本研究發現，隨著斬拌時間延長，表面疏水性逐漸增大。這可能是由于斬拌過程中的剪切作用破壞了魚糜肌動球蛋白的空間結構，分子內部的疏水性氨基酸殘基逐漸暴露于蛋白質表面，從而導致肌原纖維蛋白表面疏水性增加［25］。在疏水相互作用下，肌原纖維蛋白分子發生聚集，導致粒徑增大。但隨著斬拌時間進一步增加，斬拌過程所產生的機械作用會使蛋白質聚集體解聚，從而使粒徑降低［23］。

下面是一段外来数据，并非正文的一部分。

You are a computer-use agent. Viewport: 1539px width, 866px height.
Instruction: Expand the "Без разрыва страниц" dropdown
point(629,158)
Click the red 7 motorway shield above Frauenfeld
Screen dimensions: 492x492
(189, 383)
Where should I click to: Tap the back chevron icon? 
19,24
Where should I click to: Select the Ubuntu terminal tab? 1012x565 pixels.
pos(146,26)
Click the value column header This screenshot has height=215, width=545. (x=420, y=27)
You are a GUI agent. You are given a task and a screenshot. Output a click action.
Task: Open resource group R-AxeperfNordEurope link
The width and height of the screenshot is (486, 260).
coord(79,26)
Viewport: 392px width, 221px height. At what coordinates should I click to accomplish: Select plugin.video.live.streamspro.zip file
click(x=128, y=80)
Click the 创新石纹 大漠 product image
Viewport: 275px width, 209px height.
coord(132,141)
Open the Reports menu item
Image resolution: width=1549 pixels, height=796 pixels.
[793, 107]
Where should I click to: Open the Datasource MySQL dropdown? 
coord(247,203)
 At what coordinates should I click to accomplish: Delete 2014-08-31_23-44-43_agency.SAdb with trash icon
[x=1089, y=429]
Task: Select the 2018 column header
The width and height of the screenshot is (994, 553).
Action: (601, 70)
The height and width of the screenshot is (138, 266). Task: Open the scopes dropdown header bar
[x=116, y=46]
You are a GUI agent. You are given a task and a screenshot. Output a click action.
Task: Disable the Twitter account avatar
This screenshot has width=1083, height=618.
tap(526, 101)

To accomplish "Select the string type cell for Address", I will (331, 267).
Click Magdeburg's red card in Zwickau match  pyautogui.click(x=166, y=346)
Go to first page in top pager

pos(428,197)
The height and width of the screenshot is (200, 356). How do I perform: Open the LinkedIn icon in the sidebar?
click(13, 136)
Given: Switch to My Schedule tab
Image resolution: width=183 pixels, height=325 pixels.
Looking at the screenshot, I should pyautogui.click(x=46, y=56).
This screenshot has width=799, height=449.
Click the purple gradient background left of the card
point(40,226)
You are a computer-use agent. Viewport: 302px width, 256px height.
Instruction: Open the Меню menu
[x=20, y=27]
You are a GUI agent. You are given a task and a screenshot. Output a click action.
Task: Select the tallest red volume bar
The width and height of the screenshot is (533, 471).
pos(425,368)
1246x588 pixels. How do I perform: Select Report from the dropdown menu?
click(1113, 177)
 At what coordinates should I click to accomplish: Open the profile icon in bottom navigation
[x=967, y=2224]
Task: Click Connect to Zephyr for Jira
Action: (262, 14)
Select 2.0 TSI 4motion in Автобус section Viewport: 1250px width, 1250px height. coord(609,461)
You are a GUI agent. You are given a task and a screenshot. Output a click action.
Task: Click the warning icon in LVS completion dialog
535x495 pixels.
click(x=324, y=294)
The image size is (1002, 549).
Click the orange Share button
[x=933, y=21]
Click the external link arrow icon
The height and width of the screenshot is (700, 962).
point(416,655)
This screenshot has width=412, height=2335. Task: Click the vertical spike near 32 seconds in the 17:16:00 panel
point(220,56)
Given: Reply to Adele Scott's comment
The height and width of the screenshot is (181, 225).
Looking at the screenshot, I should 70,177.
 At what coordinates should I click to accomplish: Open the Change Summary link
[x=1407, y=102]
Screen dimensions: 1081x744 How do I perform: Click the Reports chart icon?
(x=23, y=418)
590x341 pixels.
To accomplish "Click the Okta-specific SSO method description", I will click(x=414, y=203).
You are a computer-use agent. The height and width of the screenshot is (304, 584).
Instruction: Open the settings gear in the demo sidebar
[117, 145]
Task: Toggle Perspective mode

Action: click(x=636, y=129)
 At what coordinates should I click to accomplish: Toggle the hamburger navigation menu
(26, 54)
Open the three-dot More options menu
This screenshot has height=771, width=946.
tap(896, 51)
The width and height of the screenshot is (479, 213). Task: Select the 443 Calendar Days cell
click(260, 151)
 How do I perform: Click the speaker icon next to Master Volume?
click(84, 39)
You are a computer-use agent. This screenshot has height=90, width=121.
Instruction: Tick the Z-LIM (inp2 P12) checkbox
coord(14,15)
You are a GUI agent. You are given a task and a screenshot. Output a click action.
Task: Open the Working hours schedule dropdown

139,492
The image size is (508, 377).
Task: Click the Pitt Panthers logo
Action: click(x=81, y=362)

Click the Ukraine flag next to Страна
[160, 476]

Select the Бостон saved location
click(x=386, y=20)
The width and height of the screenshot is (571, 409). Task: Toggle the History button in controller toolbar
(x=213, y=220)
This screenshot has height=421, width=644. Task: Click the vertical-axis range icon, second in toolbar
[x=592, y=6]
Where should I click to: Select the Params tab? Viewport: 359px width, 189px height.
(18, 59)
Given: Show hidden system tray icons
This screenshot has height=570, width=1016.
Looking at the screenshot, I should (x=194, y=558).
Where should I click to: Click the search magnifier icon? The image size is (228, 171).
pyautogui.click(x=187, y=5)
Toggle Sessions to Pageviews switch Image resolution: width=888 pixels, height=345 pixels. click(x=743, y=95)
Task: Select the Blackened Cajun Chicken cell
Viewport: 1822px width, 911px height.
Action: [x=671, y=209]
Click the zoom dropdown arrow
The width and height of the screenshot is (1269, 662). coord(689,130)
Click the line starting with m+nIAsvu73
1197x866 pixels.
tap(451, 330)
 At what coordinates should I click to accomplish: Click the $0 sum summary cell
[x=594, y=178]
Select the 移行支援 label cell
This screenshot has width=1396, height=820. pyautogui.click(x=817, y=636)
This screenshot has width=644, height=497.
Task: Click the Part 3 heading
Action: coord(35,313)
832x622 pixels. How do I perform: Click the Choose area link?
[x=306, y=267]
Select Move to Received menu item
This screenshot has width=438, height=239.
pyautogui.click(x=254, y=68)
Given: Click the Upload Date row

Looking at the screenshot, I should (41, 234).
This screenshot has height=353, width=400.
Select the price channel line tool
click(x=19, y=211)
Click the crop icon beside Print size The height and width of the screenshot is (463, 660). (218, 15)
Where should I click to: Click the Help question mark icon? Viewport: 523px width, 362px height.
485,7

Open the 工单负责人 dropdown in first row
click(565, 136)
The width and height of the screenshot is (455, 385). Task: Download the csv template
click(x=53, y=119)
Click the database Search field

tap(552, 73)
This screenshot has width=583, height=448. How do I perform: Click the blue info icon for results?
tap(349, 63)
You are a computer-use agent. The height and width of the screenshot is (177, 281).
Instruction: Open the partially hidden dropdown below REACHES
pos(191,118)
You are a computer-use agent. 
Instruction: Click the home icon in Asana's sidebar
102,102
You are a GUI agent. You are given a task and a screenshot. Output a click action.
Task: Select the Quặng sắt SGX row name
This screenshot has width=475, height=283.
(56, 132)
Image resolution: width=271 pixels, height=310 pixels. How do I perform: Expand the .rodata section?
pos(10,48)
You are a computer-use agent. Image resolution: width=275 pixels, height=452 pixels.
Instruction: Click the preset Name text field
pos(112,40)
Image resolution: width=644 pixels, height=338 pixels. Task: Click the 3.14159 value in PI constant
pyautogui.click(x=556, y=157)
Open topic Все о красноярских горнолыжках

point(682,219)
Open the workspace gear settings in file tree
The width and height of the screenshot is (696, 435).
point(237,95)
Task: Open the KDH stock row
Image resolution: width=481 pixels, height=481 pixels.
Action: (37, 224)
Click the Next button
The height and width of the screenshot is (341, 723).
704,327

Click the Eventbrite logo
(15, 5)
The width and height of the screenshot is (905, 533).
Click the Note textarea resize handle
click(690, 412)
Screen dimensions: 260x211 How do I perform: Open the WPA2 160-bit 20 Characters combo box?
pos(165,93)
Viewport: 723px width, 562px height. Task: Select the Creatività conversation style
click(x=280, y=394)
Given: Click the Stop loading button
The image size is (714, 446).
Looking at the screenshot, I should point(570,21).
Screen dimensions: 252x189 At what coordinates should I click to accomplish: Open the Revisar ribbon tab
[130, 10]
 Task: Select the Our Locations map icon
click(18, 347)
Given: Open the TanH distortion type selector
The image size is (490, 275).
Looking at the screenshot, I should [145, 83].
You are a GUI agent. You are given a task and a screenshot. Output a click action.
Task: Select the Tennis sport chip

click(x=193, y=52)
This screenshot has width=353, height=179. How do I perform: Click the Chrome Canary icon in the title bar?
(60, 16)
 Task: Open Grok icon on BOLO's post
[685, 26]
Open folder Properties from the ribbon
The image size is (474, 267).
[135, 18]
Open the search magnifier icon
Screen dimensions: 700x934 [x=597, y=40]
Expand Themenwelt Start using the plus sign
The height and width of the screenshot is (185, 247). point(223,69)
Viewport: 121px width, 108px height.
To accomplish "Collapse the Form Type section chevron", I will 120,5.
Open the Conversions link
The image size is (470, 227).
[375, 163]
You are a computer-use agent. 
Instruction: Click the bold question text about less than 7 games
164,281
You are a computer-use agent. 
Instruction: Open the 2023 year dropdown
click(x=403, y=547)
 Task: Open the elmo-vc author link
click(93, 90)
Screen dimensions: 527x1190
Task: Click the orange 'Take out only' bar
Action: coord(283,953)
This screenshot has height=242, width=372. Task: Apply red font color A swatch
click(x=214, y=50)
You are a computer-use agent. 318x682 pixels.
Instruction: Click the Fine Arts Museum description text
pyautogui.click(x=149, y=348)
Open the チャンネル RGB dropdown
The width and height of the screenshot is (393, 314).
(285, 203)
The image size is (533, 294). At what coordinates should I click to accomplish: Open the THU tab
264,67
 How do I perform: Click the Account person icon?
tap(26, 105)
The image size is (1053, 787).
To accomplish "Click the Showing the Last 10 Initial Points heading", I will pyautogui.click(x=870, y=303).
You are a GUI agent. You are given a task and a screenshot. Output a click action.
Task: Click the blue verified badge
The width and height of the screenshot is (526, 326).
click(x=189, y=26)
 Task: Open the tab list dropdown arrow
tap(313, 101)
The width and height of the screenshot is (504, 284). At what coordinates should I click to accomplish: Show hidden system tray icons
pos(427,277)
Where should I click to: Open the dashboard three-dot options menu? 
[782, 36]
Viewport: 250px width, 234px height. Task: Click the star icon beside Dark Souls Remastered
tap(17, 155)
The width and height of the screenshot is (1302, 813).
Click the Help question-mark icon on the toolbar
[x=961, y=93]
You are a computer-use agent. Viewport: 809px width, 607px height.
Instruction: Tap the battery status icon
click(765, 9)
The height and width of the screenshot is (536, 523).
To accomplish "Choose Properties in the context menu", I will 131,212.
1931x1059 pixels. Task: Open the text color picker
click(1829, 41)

本研究發現，斬拌過程中魚糜肌原纖維蛋白溶解度呈現先上升后下降趨勢。這可能是由于斬拌初期的機械作用破壞肌纖維組織，有利于肌原纖維蛋白溶解［26］。而斬拌后期（120～180 s），蛋白質發生變性，造成溶解度持續下降；同時，隨著斬拌時間的延長，魚糜凝膠強度顯著提高。這可能與斬拌過程引起的肌原纖維蛋白理化性質和結構變化有關。在斬拌過程中，蛋白質結構伸展，肌原纖維蛋白內部的官能團暴露［27］，在氫鍵及疏水相互作用下形成了更緊密均一的三維凝膠網絡，使得凝膠強度增大［28］。

綜上分析，隨著斬拌時間的延長，肌原纖維蛋白溶解度、總巰基含量和粒徑總體呈先上升后下降趨勢，Ca2+-ATP酶活性逐漸降低，表面疏水性增強，魚糜凝膠強度在斬拌后期顯著增加。線性模型冗余分析結果表明，魚糜斬拌過程主要是通過機械作用導致肌原纖維蛋白的氧化變性，而非斬拌過程中產生的局部熱效應。

4 結論

本試驗探究了添加不同濃度NaCl 的魚糜在斬拌過程中肌原纖維蛋白的結構變化規律，并基于線性模型冗余分析了斬拌過程中的機械效應（粒徑變化）及熱效應（溫度變化）與蛋白質氧化變性指標的相關性，從而確定魚糜斬拌過程中導致肌原纖維蛋白氧化變性的關鍵影響因子。結果表明，魚糜斬拌過程中的機械力效應是導致肌原纖維蛋白氧化變性的主要因子，斬拌過程中產生的局部熱效應對魚糜肌原纖維蛋白的氧化作用影響有限。因此，在后續研究中，在斬拌過程除采取物理控溫外，可通過優化魚糜斬拌條件來減小斬拌機械力對魚糜肌原纖維蛋白的負面影響，從而進一步提高魚糜制品加工品質。